Start of Data for this exercise
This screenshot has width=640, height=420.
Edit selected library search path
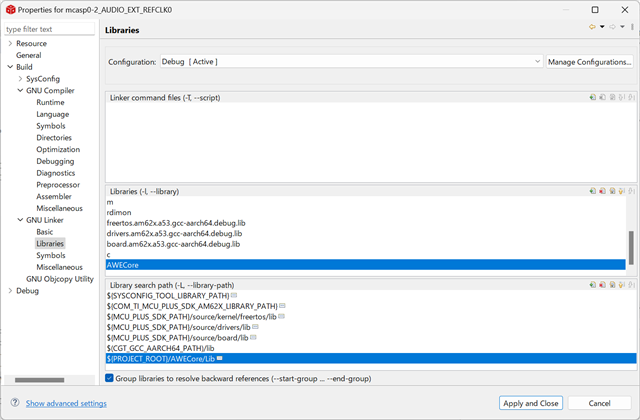pos(612,284)
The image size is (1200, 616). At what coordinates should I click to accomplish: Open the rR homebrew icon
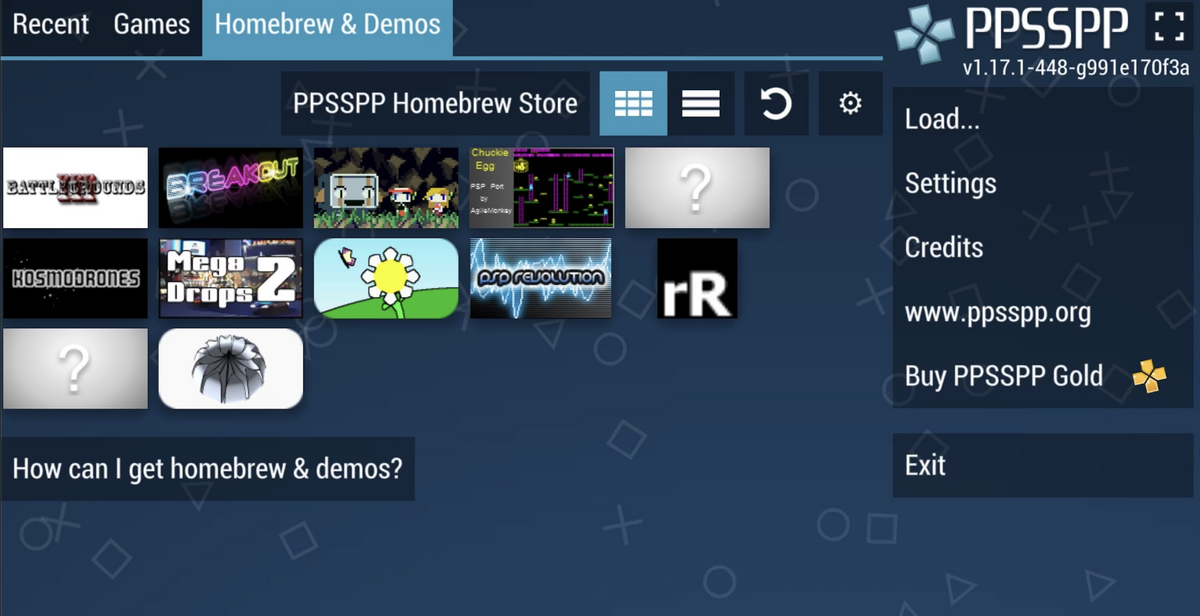(x=697, y=279)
End of Data for this exercise
## Try it
An exact copy of all the lines above is required, with the pictures removed.

## Response to the exercise
This screenshot has width=640, height=420.
Edit selected library search path
pos(612,284)
The image size is (1200, 616). At what coordinates should I click to accomplish: Open the rR homebrew icon
(x=697, y=279)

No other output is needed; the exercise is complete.